▸ **EXERCISE REQUIREMENTS**: According to the page on excessive police force, which amendment to the United States Constitution does using an excessive degree of force violate?

▸ **PASSAGE PROVIDED**:
---

Federal Civil Rights Lawyers Helping Victims of Excessive Police Force

Excessive Force by PoliceUsing an excessive degree of force for the circumstances violates the Fourth Amendment to the United States Constitution. This Amendment protects individuals—including those who have been suspected or accused of committing a crime—from unreasonable and intrusive searches and seizures. While Police officers may using force on occasion is part of the job, police officers must be careful not to use a level of force considered excessive under given circumstances. 

When a police officer uses excessive force against a suspect, the suspect may potentially suffer one or more physical injuries, as well as mental anguish and other types of emotional trauma. In these cases, the victim may file a lawsuit not only against the arresting police officer, but also in some cases against the city, county, or other municipality where the police officer works.

If you or someone you love has been the victim of excessive force at the hands of an overzealous police officer, it is important that you have knowledgeable and informed legal counsel on your side representing you throughout your case. The federal civil rights lawyers at The Zeiger Firm are ready to assist you with filing your lawsuit and pursuing your case against the offending police officer and/or the municipality that employs the officer.

Call us today to learn more about how we can assist you with your case against a police officer who used excessive force. Our office regularly takes on federal cases that arise in the following Eastern District of Pennsylvania counties: Berks, Bucks, Chester, Delaware, Lancaster, Lehigh, Montgomery, Northampton, and Philadelphia.

---

▸ **GIVEN ENTRIES**:
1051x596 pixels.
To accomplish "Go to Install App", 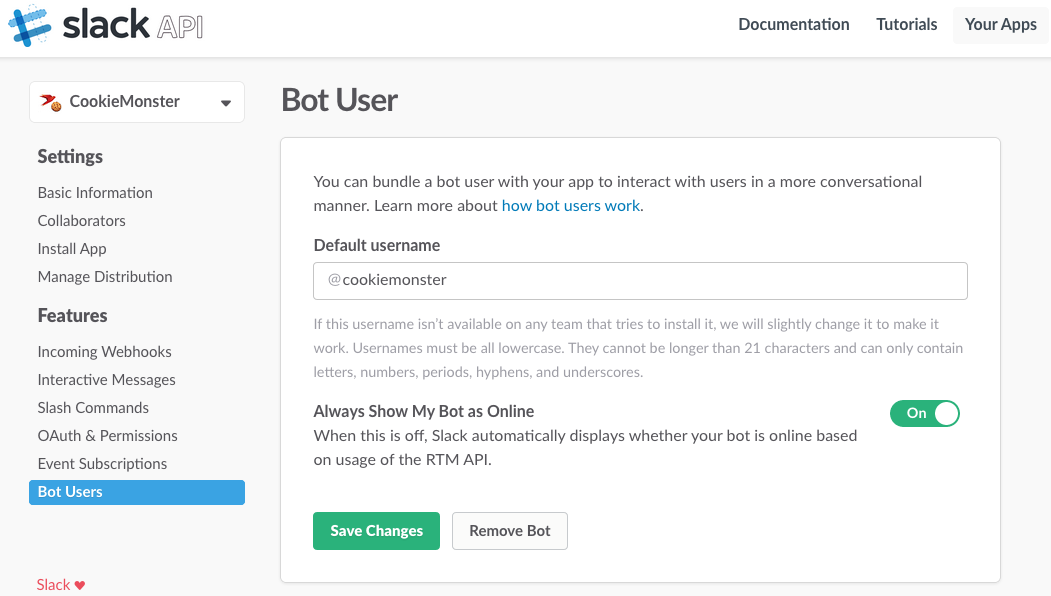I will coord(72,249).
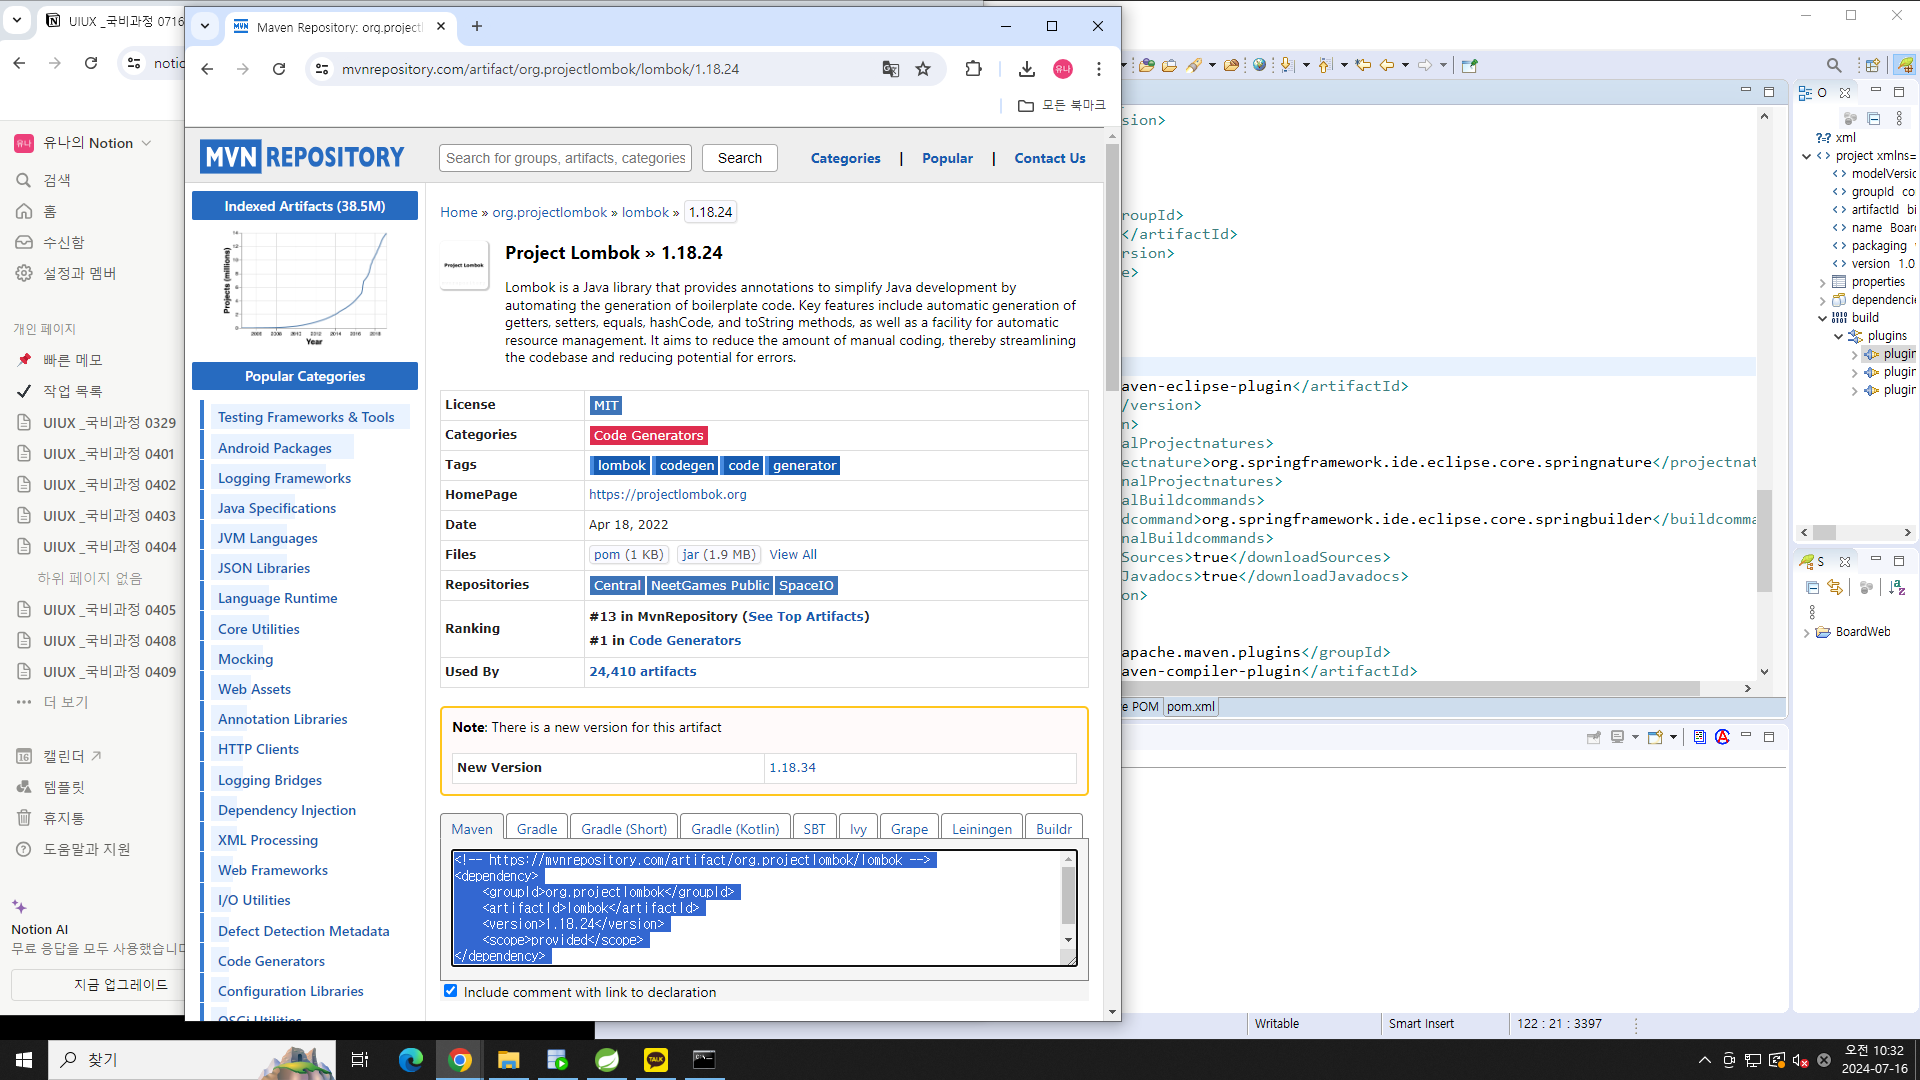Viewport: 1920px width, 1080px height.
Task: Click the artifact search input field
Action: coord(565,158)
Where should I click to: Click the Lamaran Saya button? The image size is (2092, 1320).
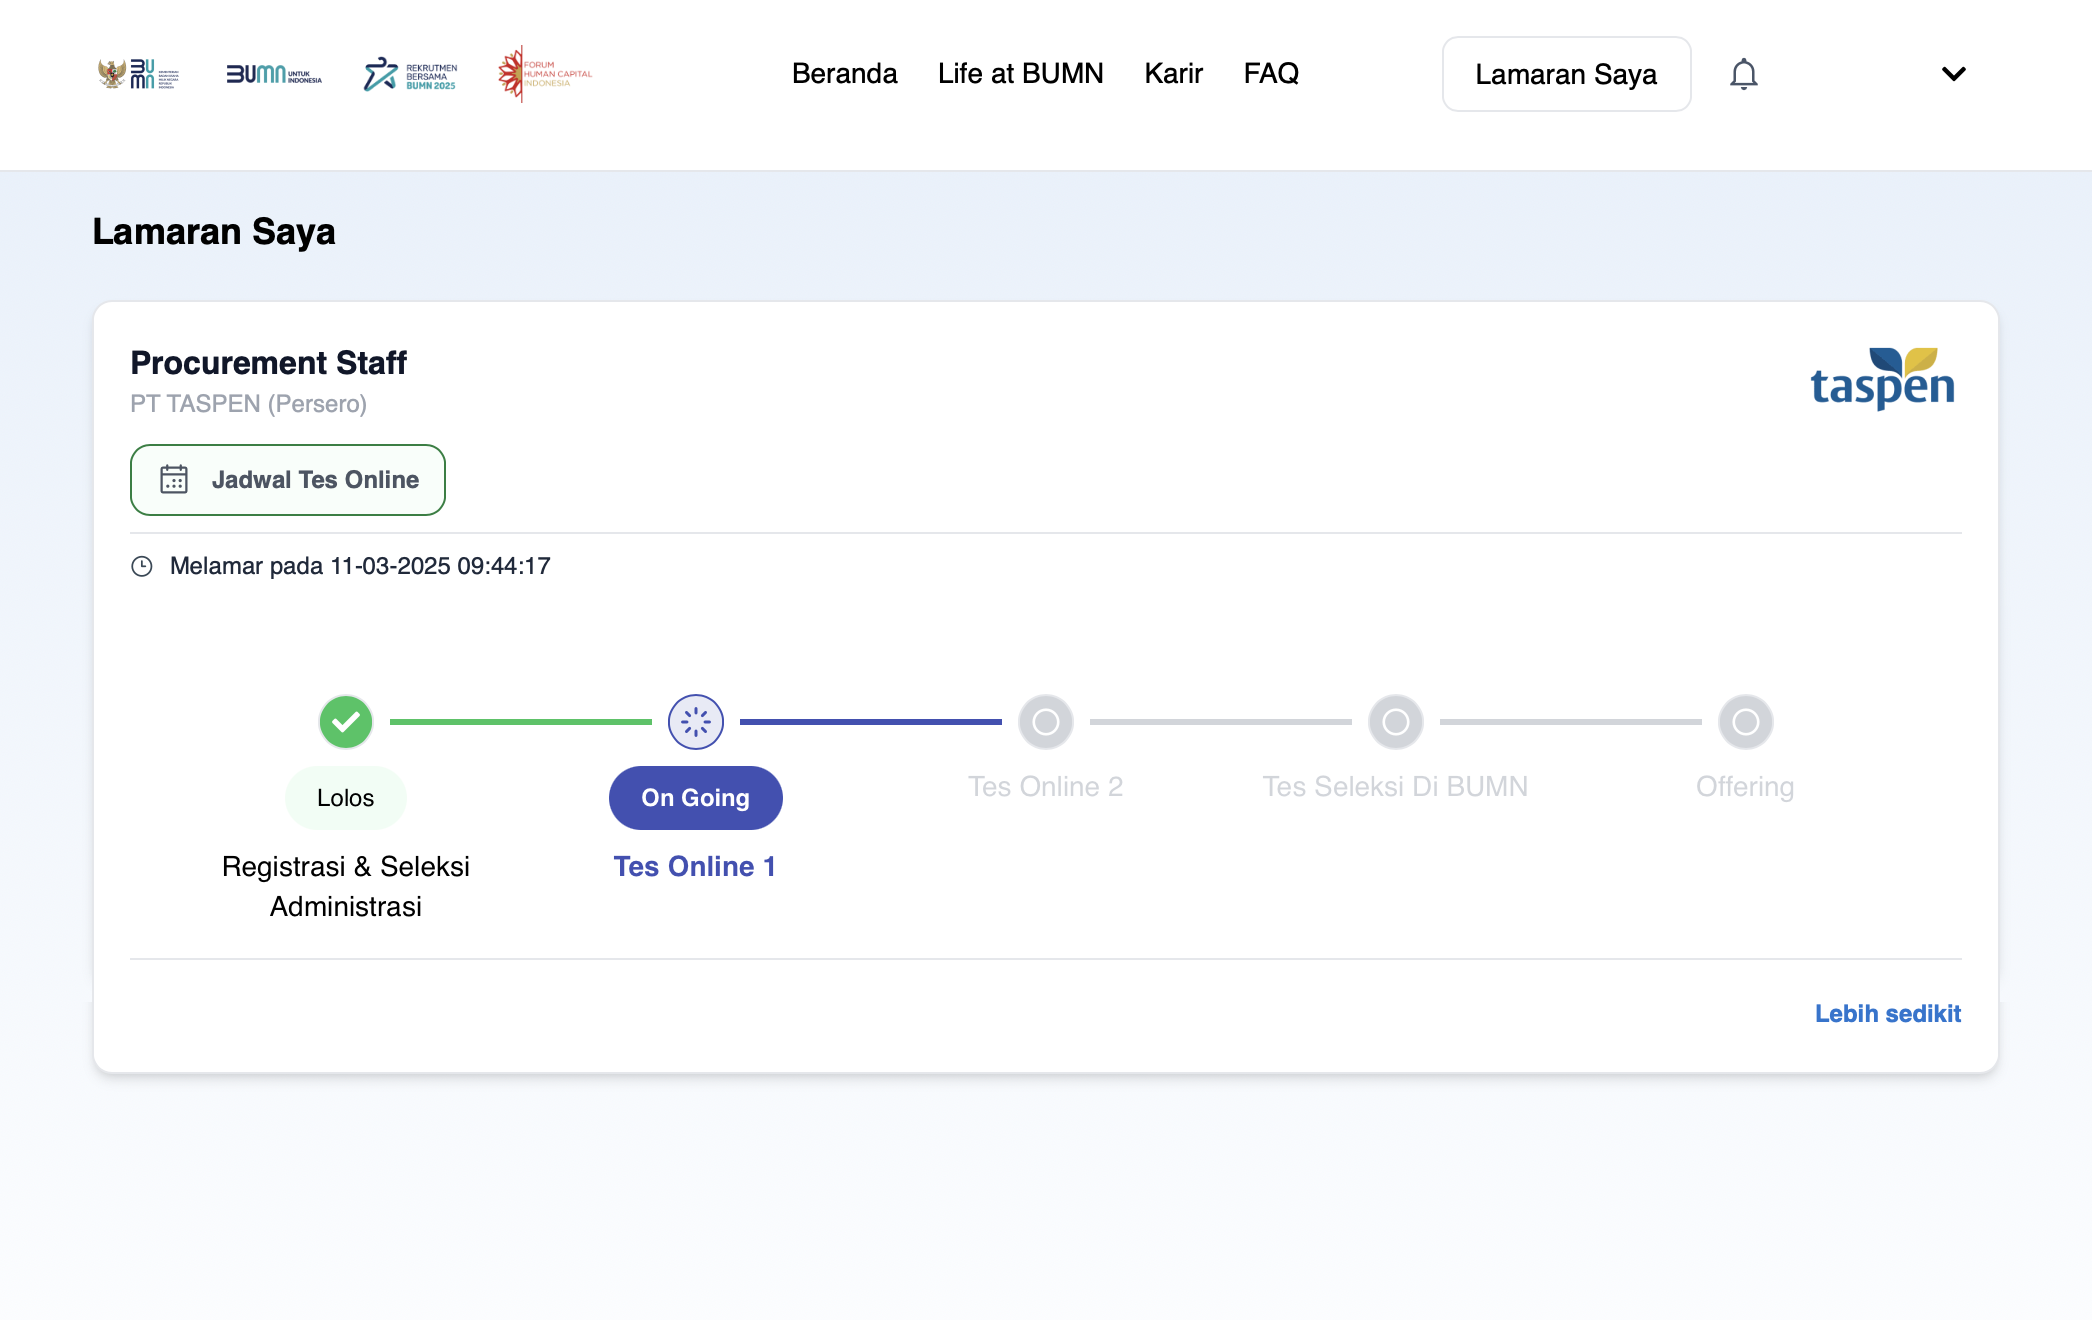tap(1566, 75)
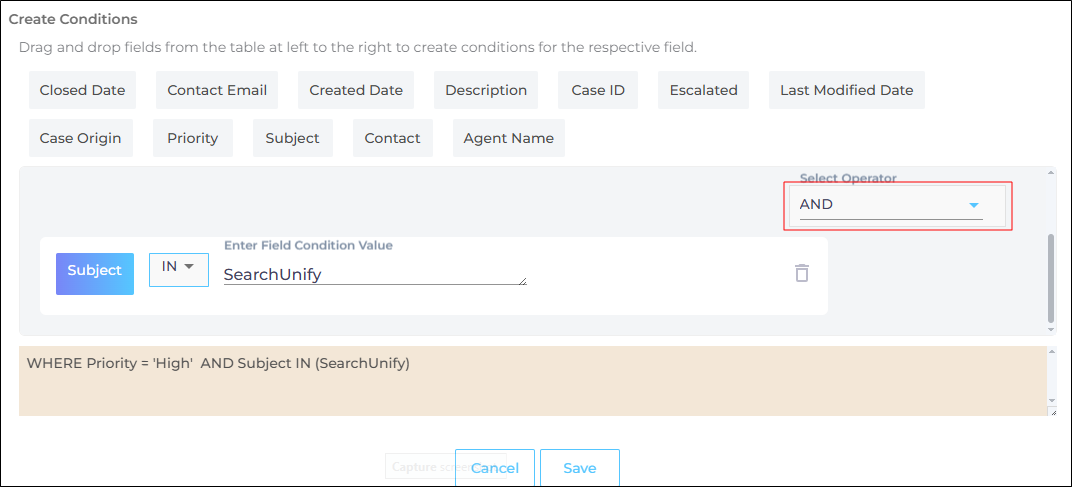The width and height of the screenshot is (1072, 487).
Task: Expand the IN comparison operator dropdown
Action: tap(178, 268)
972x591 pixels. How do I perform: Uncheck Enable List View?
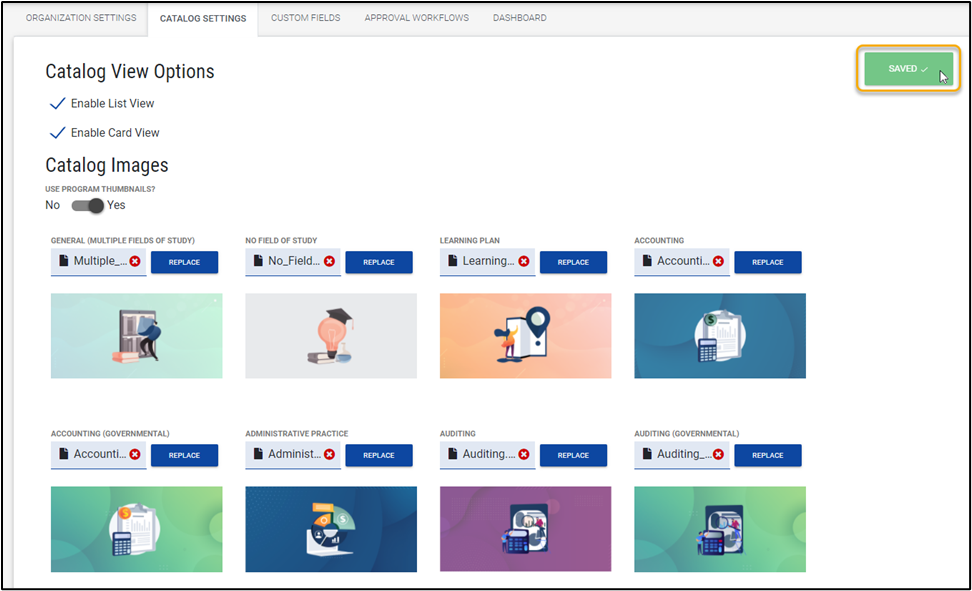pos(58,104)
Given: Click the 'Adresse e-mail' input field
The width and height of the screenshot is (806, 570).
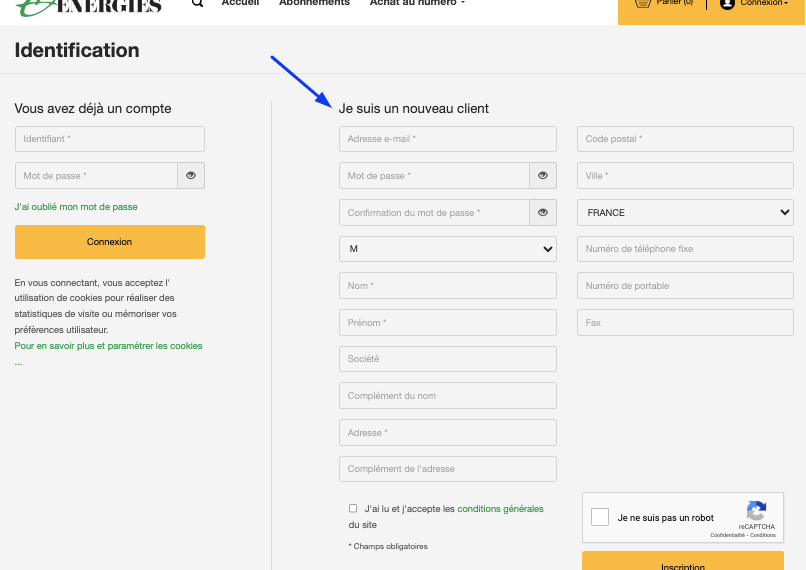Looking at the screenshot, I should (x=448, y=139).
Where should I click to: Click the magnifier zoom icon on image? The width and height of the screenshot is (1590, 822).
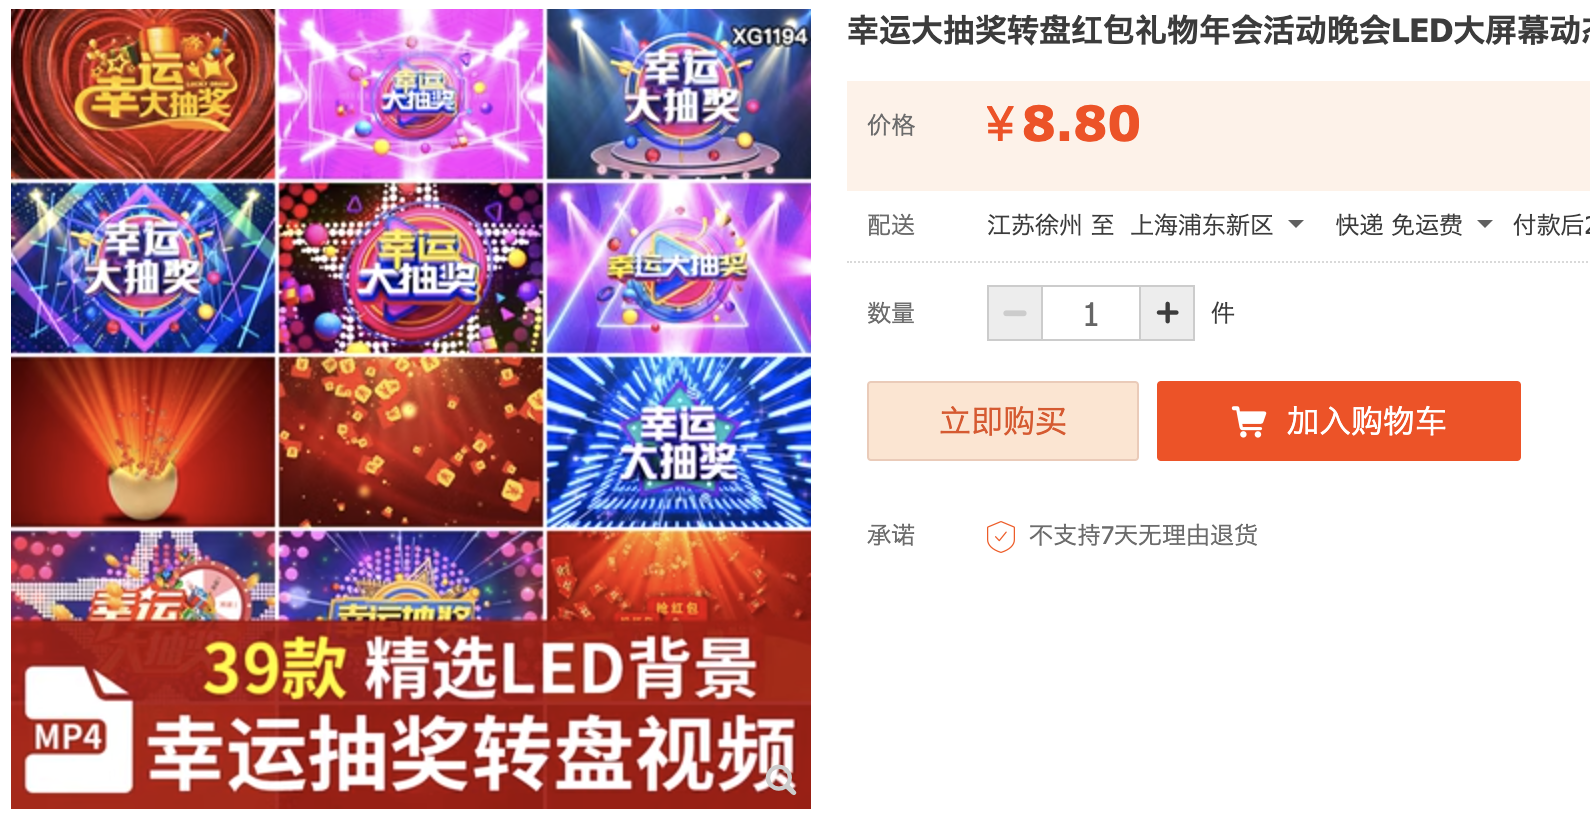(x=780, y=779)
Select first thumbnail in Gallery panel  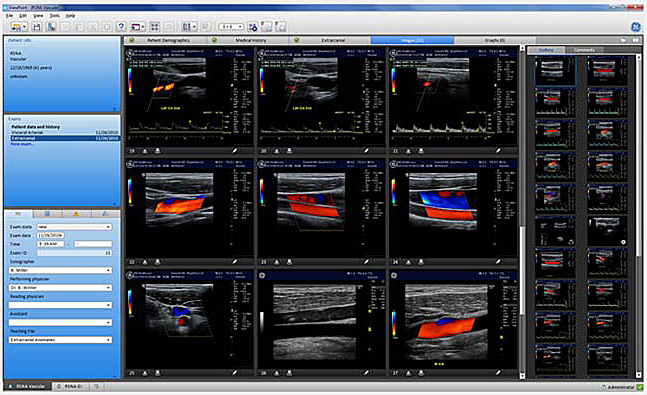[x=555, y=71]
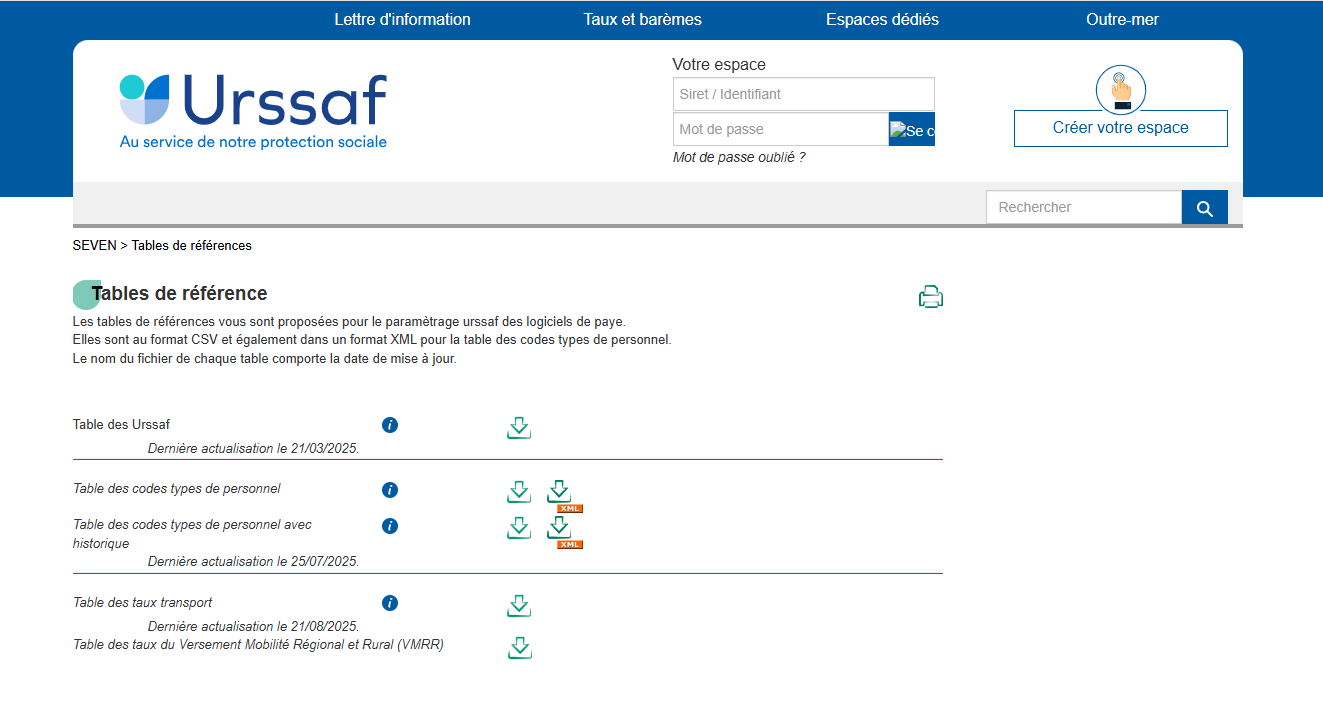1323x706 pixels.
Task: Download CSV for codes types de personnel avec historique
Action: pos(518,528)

---

▸ **THE SOLUTION**: The Fourth Amendment.